Kingsley Tagbo wrote:
Naive Bayes results are easier to understand than Neural Networks for example, because the algorithm results are based on statistics and mathematics and can be explained using probability calculations, while Neural Networks on the other hand cannot.
This comment is really pretty silly. Neural networks are based just as much on statistics and mathematics as any other technique including naive Bayesian methods or logistic regression.
It isn't even true that the mathematics is all that much more complicated.
What IS true is that if you use toooo many hidden nodes and over-train your network, you get something that you can't explain very well by simple inspection of the network weights. The same thing happens in real data-mining problems with almost any linear combination technique or even with decision trees. Ultimately decisions get made by the system in some context without which the decision making machinery makes no sense.

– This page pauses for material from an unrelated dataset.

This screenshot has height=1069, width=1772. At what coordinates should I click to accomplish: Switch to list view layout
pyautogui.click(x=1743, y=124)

ON the other hand, it isn't all that hard to use a decision machine of some kind to find specific examples and then to reverse engineer why a particular decision is made. If you have a model with a gazillion inputs and internal states, you will have many examples on the borderline and you won't be able to point out exactly what pushed it over the edge, but you still will be miles ahead of just looking at internal weights since you will have the context in which a decision is made.

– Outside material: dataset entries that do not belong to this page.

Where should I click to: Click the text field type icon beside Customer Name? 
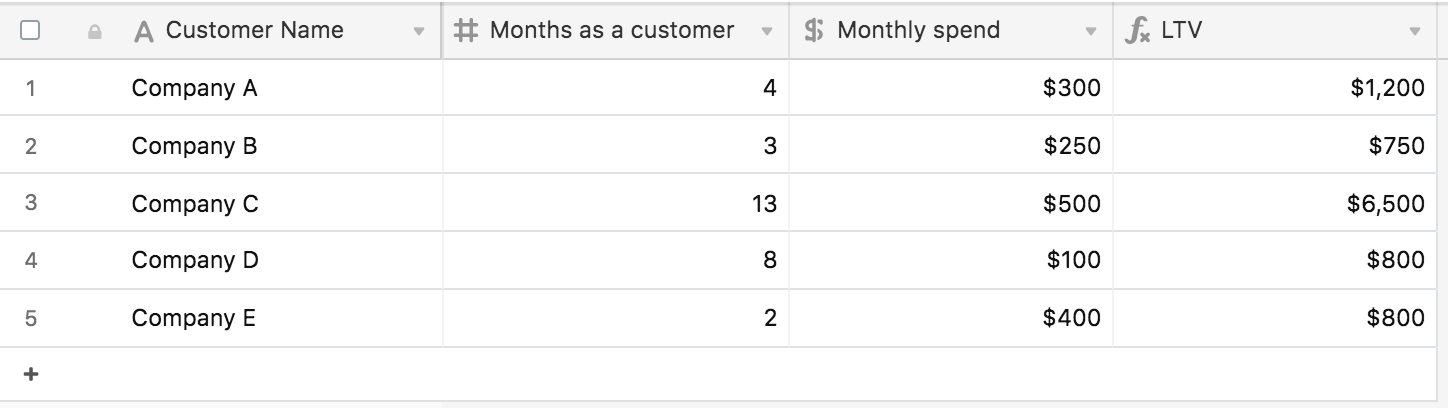tap(144, 32)
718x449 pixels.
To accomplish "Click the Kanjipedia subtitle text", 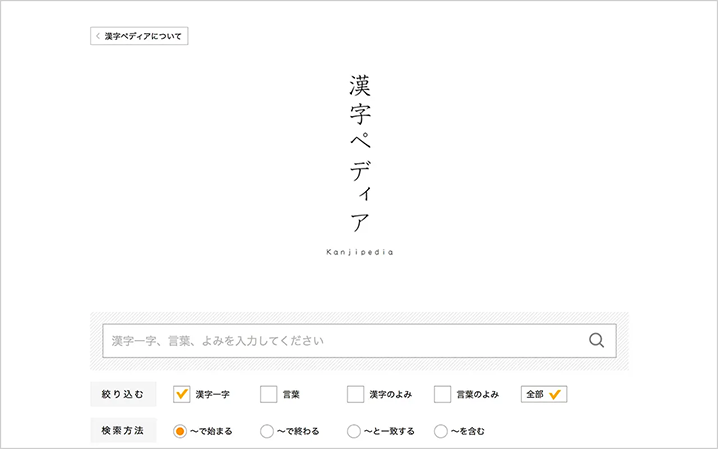I will (359, 252).
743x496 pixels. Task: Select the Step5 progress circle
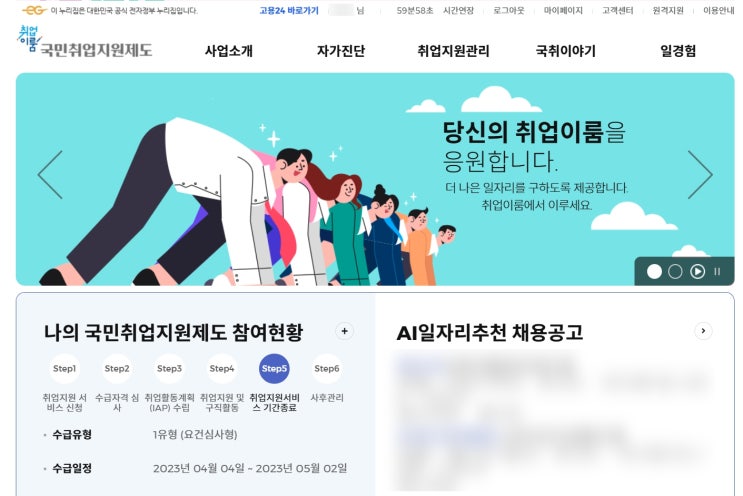pyautogui.click(x=274, y=369)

The simplest example that shows why context is important is a simple two-variable classifier. Let's take the following fictitious classifier:
0.02 * x1 + 1041 * x2 - 21 > 0
This classifier is completely opaque as it stands. We can't tell what x1 and x2 mean and we can't tell if 0.02 is a large weight or if 1041 is a small weight. In the first instance, we need contextual information such as the meaning of the inputs. In the second instance, we need even more contextual information such as the distribution of the inputs. With this much information we can at least guess which of the inputs is more significant to the problem at hand. If we have 20 examples each that were correctly and incorrectly classified, then we can really begin to draw conclusions.